As per the example above, for all practical purposes it does.

Indeed they do.

How would you tail or watch a sqlite log? (on a pdp-11 if necessary :)

Write a program using

https://www.sqlite.org/c3ref/update_hook.html

On a PDP-11, run this program via telnet, rsh, or rexec.

If you're more ambitious, porting SQLite to 2.11BSD would be a fun exercise.

Update hook doesn't trigger if the write happened from a different process.

Interesting, that's a requirement for an out of band tailing tool.

Maybe a user defined function bound to an INSERT trigger. But I believe that functions are also connection specific which is fine for the tail tool, but what happens when the user defined function connection goes away.

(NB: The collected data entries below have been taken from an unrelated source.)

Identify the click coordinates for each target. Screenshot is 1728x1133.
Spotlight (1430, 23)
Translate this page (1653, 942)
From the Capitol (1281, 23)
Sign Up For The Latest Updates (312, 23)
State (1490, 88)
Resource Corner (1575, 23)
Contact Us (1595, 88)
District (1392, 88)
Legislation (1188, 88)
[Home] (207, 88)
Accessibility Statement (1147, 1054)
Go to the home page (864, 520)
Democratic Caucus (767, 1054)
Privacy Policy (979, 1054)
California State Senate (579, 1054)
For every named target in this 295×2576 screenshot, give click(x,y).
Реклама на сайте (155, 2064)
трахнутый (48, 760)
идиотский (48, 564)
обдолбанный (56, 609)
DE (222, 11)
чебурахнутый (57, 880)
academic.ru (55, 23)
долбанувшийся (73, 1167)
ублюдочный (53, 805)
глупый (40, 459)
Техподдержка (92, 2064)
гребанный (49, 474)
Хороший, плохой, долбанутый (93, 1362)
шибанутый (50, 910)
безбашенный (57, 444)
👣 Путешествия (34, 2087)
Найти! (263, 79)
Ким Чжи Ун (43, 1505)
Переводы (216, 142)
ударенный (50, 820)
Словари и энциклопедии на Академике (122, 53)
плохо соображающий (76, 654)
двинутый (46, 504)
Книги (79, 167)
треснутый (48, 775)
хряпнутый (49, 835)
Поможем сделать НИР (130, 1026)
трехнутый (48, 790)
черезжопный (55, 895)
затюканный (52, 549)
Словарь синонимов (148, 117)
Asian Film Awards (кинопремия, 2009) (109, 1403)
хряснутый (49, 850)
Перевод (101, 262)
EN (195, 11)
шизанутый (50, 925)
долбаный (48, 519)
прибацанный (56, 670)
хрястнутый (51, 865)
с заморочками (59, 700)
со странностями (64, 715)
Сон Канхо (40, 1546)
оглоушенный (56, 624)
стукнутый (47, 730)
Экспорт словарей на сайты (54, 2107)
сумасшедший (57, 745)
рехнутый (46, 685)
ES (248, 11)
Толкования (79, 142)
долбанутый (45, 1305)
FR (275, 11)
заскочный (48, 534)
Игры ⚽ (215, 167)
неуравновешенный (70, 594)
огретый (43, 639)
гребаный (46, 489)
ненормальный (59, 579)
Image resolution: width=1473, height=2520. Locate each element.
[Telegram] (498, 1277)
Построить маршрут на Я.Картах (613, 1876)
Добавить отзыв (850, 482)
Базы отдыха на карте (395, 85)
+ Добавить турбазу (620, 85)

Nope. Triggers and user defined functions don't help across processes either.

`watch -n 5 sqlite3 logs.db "select log from logs" | grep whatever`

Just what I wanted, additional overhead and a five-second delay.

> Careful, some people will be along any second pointing out your approach limits your ability to use "grep" and "cat" on your log after recovering it

I wish Splunk and friends would have an interface like that. Sure it does basic grep, and it is a much more powerful language, but sometimes you just needed some command line magic to find what you wanted.

I've learned so much about Splunk this month. I hate it. The UX is hot garbage. Why are settings scattered everywhere? Why does a simple word search not return any results? Why is there no obvious way to confirm data is being forwarded; like actual packets, not just what connections are configured.

Is there a way to mount the sqlite tables as a filesystem?